● **Supplied records**:
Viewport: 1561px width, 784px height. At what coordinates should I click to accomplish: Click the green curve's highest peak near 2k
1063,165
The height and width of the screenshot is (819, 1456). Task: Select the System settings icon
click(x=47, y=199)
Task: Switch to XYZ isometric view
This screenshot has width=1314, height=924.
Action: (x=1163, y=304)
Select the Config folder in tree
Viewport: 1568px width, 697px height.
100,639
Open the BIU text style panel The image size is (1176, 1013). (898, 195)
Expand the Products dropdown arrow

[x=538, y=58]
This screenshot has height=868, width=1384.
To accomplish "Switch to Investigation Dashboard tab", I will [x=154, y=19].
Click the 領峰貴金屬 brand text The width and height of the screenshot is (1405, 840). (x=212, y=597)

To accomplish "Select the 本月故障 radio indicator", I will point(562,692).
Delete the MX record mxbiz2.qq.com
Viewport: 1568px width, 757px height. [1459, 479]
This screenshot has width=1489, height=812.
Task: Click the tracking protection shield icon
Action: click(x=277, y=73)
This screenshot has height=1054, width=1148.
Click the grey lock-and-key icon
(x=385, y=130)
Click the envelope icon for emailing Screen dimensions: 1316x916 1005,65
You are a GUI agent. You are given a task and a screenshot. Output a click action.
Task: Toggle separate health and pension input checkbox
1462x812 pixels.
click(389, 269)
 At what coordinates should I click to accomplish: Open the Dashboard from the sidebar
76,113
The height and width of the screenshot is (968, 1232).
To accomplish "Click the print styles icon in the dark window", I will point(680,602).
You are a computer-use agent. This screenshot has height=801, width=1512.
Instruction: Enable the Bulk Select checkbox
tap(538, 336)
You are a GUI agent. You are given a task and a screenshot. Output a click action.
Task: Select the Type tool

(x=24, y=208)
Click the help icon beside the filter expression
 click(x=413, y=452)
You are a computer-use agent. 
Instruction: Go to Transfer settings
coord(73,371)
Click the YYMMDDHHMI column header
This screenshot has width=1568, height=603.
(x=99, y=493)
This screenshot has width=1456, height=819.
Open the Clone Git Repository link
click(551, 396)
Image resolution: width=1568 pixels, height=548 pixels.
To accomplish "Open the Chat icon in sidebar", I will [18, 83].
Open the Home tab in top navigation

● **Work item**: Reproduce the data in full, exactly as presented.

● **Answer space**:
Viewport: 1561px width, 784px height. At what coordinates should I click to accomplish: Click the green curve's highest peak near 2k
1063,165
The height and width of the screenshot is (819, 1456). Task: Select the System settings icon
click(x=47, y=199)
Task: Switch to XYZ isometric view
This screenshot has width=1314, height=924.
Action: (x=1163, y=304)
Select the Config folder in tree
Viewport: 1568px width, 697px height.
100,639
Open the BIU text style panel The image size is (1176, 1013). (898, 195)
Expand the Products dropdown arrow

[x=538, y=58]
This screenshot has height=868, width=1384.
To accomplish "Switch to Investigation Dashboard tab", I will [x=154, y=19].
Click the 領峰貴金屬 brand text The width and height of the screenshot is (1405, 840). (x=212, y=597)

To accomplish "Select the 本月故障 radio indicator", I will point(562,692).
Delete the MX record mxbiz2.qq.com
Viewport: 1568px width, 757px height. [1459, 479]
This screenshot has width=1489, height=812.
Task: Click the tracking protection shield icon
Action: click(x=277, y=73)
This screenshot has height=1054, width=1148.
Click the grey lock-and-key icon
(x=385, y=130)
Click the envelope icon for emailing Screen dimensions: 1316x916 1005,65
You are a GUI agent. You are given a task and a screenshot. Output a click action.
Task: Toggle separate health and pension input checkbox
1462x812 pixels.
click(389, 269)
 At what coordinates should I click to accomplish: Open the Dashboard from the sidebar
76,113
The height and width of the screenshot is (968, 1232).
To accomplish "Click the print styles icon in the dark window", I will point(680,602).
You are a computer-use agent. This screenshot has height=801, width=1512.
Instruction: Enable the Bulk Select checkbox
tap(538, 336)
You are a GUI agent. You are given a task and a screenshot. Output a click action.
Task: Select the Type tool

(x=24, y=208)
Click the help icon beside the filter expression
 click(x=413, y=452)
You are a computer-use agent. 
Instruction: Go to Transfer settings
coord(73,371)
Click the YYMMDDHHMI column header
This screenshot has width=1568, height=603.
(x=99, y=493)
This screenshot has width=1456, height=819.
Open the Clone Git Repository link
click(551, 396)
Image resolution: width=1568 pixels, height=548 pixels.
To accomplish "Open the Chat icon in sidebar", I will [18, 83].
Open the Home tab in top navigation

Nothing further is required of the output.